Pick out all lines with the word "will" from the records that follow.

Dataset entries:
-------

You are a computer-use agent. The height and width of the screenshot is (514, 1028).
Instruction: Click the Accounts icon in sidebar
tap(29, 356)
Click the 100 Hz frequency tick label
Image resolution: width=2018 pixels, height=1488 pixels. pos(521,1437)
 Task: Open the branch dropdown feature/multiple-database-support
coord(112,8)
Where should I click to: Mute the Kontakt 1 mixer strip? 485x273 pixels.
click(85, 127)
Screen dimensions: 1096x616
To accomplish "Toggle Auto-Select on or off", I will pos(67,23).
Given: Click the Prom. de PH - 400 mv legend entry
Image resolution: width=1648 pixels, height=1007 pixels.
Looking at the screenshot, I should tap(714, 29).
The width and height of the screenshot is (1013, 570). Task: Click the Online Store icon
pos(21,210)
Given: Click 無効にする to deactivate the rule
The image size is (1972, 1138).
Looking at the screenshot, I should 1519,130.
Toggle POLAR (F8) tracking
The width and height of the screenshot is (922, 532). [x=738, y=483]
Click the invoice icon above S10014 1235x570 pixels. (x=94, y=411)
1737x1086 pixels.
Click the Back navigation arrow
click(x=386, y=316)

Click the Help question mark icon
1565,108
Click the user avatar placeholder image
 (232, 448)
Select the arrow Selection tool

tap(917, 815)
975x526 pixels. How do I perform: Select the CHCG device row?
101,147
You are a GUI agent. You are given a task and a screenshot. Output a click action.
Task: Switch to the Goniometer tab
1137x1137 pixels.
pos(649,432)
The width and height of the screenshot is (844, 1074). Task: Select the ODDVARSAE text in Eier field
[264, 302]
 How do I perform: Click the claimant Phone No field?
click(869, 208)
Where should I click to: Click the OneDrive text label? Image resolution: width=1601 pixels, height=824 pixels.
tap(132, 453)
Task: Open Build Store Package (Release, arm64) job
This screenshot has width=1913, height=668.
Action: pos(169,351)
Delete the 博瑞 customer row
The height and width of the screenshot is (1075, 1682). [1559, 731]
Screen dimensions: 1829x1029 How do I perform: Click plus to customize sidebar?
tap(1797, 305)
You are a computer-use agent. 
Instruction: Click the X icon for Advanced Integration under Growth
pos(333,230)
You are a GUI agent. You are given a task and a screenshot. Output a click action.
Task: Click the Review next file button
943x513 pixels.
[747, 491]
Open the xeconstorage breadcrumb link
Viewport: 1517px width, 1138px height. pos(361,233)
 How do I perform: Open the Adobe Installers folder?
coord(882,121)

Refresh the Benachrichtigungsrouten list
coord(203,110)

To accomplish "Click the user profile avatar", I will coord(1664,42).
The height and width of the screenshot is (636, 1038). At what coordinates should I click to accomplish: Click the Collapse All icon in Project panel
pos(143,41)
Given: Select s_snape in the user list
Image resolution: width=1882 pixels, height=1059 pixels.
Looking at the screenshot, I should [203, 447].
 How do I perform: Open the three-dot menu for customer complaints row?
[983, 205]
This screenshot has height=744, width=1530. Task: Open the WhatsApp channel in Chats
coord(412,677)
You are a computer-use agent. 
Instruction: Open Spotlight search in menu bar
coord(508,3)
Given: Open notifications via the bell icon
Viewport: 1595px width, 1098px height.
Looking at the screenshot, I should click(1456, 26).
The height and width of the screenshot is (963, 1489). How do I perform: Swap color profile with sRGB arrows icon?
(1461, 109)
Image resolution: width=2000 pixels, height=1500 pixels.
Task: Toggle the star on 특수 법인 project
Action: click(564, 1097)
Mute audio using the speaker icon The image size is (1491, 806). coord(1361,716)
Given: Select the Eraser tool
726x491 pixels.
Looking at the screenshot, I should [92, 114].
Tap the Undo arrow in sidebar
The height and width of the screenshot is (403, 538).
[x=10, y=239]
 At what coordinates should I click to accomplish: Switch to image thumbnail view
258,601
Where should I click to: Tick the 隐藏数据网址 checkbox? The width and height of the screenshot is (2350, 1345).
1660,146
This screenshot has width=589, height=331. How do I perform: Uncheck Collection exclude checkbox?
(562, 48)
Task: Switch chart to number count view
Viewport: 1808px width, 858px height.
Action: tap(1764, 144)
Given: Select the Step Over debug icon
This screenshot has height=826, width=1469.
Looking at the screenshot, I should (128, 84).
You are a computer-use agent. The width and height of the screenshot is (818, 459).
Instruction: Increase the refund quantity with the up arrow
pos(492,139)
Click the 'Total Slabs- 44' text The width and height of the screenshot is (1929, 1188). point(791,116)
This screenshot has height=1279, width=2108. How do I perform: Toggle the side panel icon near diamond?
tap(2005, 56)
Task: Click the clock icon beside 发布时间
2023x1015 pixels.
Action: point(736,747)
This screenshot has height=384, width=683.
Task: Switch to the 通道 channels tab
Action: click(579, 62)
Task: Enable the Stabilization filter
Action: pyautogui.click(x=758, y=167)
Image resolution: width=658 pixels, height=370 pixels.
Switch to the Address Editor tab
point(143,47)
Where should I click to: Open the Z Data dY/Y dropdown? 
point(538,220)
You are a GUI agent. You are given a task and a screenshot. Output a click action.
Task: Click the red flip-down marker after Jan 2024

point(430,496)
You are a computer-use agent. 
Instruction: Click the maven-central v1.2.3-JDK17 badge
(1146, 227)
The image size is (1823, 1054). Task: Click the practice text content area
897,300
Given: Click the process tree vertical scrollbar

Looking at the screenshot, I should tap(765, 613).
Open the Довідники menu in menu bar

-------

Output for this task:
To accomplish "Toggle Auto-Select on or off", I will pos(67,23).
To accomplish "Click the user profile avatar", I will coord(1664,42).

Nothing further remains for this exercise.